I don't know his intentions but it felt a bit odd so I stopped accepting.

I do feel a boundary was crossed as it wasn't an emergency and I'm not sure why a teacher would want to risk compromising themselves like that by having a pupil in the car without good reason.

Slightly later it became common knowledge that he was having a sexual affair with another girl in the school.

MiseryWIthAStent · 06/05/2022 11:08

I had a sexual relationship with a teacher at15 until everyone found kind a . It took so long to see I was groomed. I was also reprimanded, my teachers were awful to me after that and my parents kept telling me I had ruined a man's career and I should be ashamed of myself. Honestly the police were the only ones who were nice to me. I'm sorry for what happened OP, I think it's normal for it to affect you some years later still Flowers

MiseryWIthAStent · 06/05/2022 11:20

MiseryWIthAStent · 06/05/2022 11:08

I had a sexual relationship with a teacher at15 until everyone found kind a . It took so long to see I was groomed. I was also reprimanded, my teachers were awful to me after that and my parents kept telling me I had ruined a man's career and I should be ashamed of myself. Honestly the police were the only ones who were nice to me. I'm sorry for what happened OP, I think it's normal for it to affect you some years later still Flowers

That was meant to say until everyone found out.

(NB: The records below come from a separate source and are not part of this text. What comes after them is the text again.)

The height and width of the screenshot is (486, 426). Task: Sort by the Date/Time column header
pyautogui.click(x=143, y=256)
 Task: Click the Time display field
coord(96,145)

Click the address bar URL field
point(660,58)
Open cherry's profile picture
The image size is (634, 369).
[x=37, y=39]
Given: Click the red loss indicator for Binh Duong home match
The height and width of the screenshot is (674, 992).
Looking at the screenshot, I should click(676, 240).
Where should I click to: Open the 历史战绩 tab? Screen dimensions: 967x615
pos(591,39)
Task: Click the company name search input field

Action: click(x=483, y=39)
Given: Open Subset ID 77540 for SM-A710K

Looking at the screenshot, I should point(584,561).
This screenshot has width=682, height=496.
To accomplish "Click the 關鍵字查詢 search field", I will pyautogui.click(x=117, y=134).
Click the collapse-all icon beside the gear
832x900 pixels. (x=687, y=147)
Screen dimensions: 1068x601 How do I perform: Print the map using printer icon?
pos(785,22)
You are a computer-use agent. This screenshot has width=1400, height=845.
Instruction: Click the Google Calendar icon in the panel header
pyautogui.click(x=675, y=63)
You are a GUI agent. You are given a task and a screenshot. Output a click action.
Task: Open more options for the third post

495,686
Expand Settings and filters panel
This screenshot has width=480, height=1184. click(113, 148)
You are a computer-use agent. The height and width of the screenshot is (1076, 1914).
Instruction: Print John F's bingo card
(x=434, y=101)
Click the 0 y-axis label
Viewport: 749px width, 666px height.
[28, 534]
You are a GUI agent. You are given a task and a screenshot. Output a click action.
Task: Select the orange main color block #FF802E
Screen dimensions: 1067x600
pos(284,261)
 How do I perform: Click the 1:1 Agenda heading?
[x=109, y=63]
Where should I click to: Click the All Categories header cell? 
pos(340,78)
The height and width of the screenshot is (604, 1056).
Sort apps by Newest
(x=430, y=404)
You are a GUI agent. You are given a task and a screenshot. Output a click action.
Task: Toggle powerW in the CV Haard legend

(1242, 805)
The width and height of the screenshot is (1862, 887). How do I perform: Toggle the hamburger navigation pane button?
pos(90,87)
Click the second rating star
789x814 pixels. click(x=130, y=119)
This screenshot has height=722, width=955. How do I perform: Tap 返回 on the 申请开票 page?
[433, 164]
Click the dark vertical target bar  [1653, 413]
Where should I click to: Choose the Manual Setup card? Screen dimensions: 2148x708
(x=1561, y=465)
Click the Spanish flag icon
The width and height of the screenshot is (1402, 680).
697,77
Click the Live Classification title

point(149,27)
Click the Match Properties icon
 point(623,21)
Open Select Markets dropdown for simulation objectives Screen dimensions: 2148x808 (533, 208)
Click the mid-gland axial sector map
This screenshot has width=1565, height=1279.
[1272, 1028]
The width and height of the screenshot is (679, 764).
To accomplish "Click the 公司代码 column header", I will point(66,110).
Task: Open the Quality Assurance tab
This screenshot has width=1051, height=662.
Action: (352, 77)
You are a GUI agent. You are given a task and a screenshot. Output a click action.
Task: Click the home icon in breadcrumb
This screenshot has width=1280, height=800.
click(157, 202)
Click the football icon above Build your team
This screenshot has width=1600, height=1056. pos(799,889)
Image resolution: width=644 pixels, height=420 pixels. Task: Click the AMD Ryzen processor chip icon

Testina · 06/05/2022 11:39

I’m sorry, @MiseryWIthAStent ❤️

Crumbler · 06/05/2022 14:42

Testina · 05/05/2022 16:55

I don’t disagree with that, but I think it’s important to clear that it’s still not acceptable.

Of course. My point was that it can be considered grooming and totally unacceptable behaviour even if it never progresses to a sexual relationship. (Though I can understand why in such a case it might be harder for the teacher to check their own behaviour, since they might not get how they've crossed lines.)